Djangocon EU: beyond print() debugging: observability for Django apps - Laís Carvalho¶
(One of my summaries of the 2026 Djangocon EU in Athens).
OpenTelemetry (or OTel) is an open source vendor-neutral way of observering your app. There are lots of vendors, open source projects, language support, integrations.
What is observability? Understanding the inner works of a system from the outside. So: “why is this happening?”. For observability you need proper instrumentation. It is all about “signals” (or symptoms) and “causes”.
There are three pillars of observability:
Logs. A log message is normally a datetime, a level and a message. If you have a logfile, it can be hard to group the individual log messages that belong together: everything is in one long undifferentiated list.
Traces are more elaborate. Log items now have start/end datetimes and they can be nested.
Metrics. A collection of datapoints at intervals. When stored with timestamps, it becomes a timeseries. For instance a timeseries with the duration of all the web requests.
Monitoring and observability according to her definition: monitoring is what is happening, observability is about what happened.
Signals and causes. A signal might be “my website is showing lots of Error 500’s”, a cause might be “my database is down”.
When in doubt about your system health, measure these four:
Latency: time to serve requests. (ms)
Traffic: load in the django app. (req/sec)

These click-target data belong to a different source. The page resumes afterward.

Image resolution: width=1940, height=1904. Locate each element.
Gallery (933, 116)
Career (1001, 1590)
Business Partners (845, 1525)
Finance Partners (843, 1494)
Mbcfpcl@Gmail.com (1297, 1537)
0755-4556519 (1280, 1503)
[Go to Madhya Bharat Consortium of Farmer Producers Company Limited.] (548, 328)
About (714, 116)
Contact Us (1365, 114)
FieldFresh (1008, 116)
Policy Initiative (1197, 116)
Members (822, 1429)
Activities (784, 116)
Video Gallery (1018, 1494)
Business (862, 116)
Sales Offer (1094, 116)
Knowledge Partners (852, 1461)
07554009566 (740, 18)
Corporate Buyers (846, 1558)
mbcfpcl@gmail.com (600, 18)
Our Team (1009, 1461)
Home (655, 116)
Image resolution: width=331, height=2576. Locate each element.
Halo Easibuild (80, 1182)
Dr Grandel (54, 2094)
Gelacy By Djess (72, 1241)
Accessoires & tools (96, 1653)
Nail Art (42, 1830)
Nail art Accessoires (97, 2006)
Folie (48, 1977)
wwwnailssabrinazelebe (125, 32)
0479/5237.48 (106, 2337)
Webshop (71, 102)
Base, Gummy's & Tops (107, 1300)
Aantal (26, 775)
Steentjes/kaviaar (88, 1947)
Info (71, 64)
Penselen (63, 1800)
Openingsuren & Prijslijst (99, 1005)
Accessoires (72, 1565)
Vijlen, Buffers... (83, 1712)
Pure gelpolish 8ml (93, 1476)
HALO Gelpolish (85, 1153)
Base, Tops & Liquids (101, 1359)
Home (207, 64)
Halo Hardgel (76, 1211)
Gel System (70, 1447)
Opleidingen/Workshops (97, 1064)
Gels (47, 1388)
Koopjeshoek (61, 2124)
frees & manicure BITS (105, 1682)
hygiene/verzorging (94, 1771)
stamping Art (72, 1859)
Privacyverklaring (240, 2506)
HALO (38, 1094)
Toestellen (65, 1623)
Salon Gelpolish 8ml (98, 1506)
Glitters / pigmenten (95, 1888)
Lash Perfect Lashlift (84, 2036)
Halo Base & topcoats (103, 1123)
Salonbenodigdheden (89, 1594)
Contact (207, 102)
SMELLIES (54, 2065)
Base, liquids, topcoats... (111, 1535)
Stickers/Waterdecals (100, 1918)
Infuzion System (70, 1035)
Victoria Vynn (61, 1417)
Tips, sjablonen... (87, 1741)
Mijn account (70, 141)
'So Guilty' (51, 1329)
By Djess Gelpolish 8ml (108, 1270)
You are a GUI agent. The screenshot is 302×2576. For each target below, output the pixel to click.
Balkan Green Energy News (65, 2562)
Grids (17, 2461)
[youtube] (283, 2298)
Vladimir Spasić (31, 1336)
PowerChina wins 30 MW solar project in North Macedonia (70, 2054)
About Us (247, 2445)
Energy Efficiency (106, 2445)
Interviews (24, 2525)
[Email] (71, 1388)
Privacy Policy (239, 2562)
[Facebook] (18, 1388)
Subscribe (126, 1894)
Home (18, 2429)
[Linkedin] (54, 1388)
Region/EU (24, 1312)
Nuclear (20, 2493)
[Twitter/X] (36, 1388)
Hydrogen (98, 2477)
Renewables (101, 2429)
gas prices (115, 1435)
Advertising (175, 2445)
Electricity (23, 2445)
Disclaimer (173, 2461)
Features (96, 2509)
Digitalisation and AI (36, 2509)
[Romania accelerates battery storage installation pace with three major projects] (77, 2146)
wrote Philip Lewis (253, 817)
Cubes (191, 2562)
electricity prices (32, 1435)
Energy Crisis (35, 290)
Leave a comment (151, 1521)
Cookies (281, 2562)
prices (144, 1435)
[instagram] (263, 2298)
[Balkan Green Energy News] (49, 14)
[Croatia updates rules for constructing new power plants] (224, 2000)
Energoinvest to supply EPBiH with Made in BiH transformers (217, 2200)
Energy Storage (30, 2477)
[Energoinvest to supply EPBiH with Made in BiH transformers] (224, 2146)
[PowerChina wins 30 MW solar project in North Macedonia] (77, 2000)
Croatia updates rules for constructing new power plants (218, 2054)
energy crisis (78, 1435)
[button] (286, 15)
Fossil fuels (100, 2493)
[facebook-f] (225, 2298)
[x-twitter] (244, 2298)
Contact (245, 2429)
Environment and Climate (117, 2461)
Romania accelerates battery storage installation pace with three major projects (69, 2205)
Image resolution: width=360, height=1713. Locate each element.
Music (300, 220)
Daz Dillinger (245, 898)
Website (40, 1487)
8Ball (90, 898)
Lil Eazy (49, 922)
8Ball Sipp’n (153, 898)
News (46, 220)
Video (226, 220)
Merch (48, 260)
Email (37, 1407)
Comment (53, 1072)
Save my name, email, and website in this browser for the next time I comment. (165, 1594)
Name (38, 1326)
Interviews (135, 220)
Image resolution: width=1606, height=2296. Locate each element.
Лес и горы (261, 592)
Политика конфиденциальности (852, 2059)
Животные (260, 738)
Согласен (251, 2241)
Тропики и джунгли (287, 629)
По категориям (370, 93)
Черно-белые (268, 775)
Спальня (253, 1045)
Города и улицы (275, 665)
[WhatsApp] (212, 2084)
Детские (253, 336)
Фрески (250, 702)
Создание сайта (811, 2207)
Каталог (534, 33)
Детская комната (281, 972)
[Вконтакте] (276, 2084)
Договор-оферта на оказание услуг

Errors: rate of failed requests 4xx/5xx.
Saturation: how full the system is.
You can also monitor your AI usage. Requests that you make, the time it takes, whether you get errors, etc. There’s OpenLLMetry: opentelemetry instrumentation for LLM providers. “Evals” are apparently important, there’s info on hamel.dev about that.
Unrelated photo explanation: a trip in November to the Mosel+Eifel region in Germany. The elaborate castle ruins of the “Niederburg” in Manderscheid.